Posted on 05/23/2004 8:20:30 AM PDT by rdb3

Leaked UN audit proves Oil-for-Food shambles
Tim Wood
'19-MAY-04 03:00'

NEW YORK (Mineweb.com) -- A United Nations internal audit report leaked to Mineweb cracks open the door on hitherto secret details of the disgraced Iraq Oil-for-Food Programme. The report details irregularities that went on for years, with hundreds of millions of dollars not properly accounted for, hinting at disarray in the programme from start to finish. The report was never forwarded to the UN Security Council.

The leaked document is the first audit involving the Office of the Iraq Programme (OIP) to see the light of day. Despite intensifying US Congressional scrutiny, Oil-for-Food remains concealed and the Bush administration appears reluctant to embarrass the UN by pressing for answers.

Since the war in Iraq ended, the murky world of the OIP has been unravelling. The war voided the secrecy and ignorance that insiders and Saddam’s chums relied on to plunder billions of dollars in cash and goods under cover of UN humanitarian missions and even in plain site of the institution's bureaucrats.

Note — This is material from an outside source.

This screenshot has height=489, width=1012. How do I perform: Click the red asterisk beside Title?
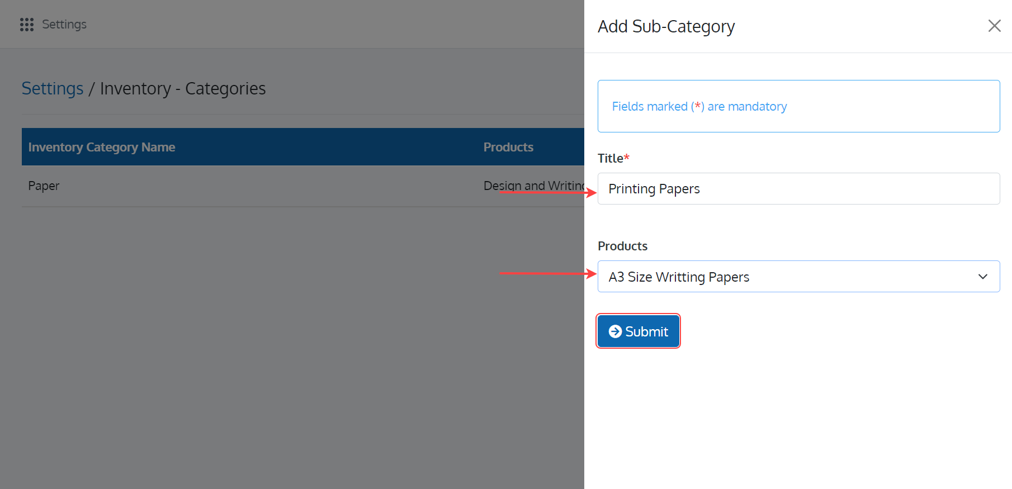point(627,158)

Audit No. AF2002/23/1 offers a unique glimpse into the UN’s scandal-ridden “humanitarian” involvement in Iraq where $10 billion – nearly one year’s worth of Iraqi gross domestic product – may have been embezzled. Further exploitation occurred in expired medicines and food shipped to Iraq, or in missiles and other contraband smuggled into the dictatorship camouflaged by phony contracts. In fact, Iraq was even re-exporting OIP goods at times. Most worrying, some of the money may have made its way to terrorists.

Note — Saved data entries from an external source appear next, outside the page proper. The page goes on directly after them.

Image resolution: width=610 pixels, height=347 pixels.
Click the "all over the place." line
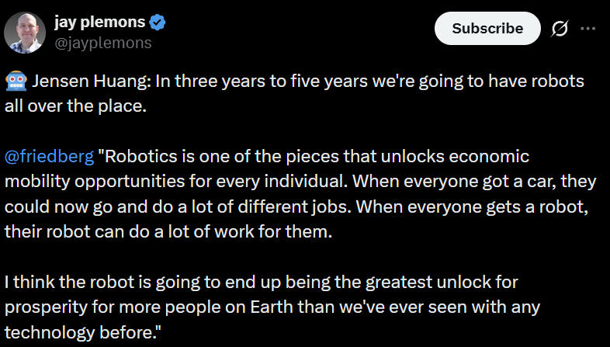[x=75, y=106]
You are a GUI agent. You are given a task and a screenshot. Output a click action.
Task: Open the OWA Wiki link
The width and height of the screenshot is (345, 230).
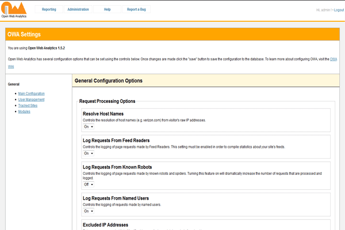pyautogui.click(x=332, y=59)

The UN Office of Internal Oversight Services (OIOS) addressed the April 2003 report to Benon Sevan, the quasi-retired but still diplomatically-immune Executive Director of the Office of the Iraq Programme. Sevan’s name cropped up in a list of recipients of oil-trading vouchers issued by Saddam Hussein’s regime. The vouchers have been linked directly to kickbacks to Saddam as one aspect of an elaborate sanctions busting and graft scheme tolerated by the UN.

The UN has wavered on coming clean about its corrupt program; initially appointing an internal team to assess allegations, then haltingly acceding to requests for independent scrutiny, only to regress by sending intimidating letters to contractors. Things improved somewhat last week when the UN agreed to sequester OIP documents for outside investigators to examine.

Sevan has steadfastly denied benefiting in any way from Oil-for-Food which he administered. He has also repeatedly insisted that multiple audits gave the OIP a clean bill of health, which seemed to be backed up by a tame reference to "further improvements are still needed in a number of areas" in the OIOS eighth annual report. Similarly, the ninth annual report cited Audit No. AF2002/23/1 indirectly, but made light of the identified problems and did not reference the most serious issues.

The detailed audit report shows something very different and suggests that the OIP barely kept up

appearances in fulfilling Security Council resolutions on Iraq.

Shocking revelations

The report is littered with hair-raising irregularities for which there were no serious consequences.

Cotecna Inspection S.A., a privately owned and managed Swiss "global trade facilitation" firm, won UN contract PD/CON/324/98 which was worth $40.9 million dollars between February 1999 and July 2002. Whereas UN Secretary-General, Kofi Annan, whose son, Kojo, worked for Cotecna, is now adopting a constructionist view of the contract disclosure clauses, the OIP was decidedly generous with Cotecna when it came to pecuniary and operating clauses.

For example, the audit report reveals that Cotecna over-billed the UN to the tune of $335,328 in just one year because it deployed less staff than obligated. The OIP shrugged off the loss and told its internal auditors that future invoices would be matched to actual staffing. Similar contracting abuses had been uncovered in audits from prior years involving the OIP, especially involving the oil services contract. Clearly, few of the earlier admonishments were taken seriously.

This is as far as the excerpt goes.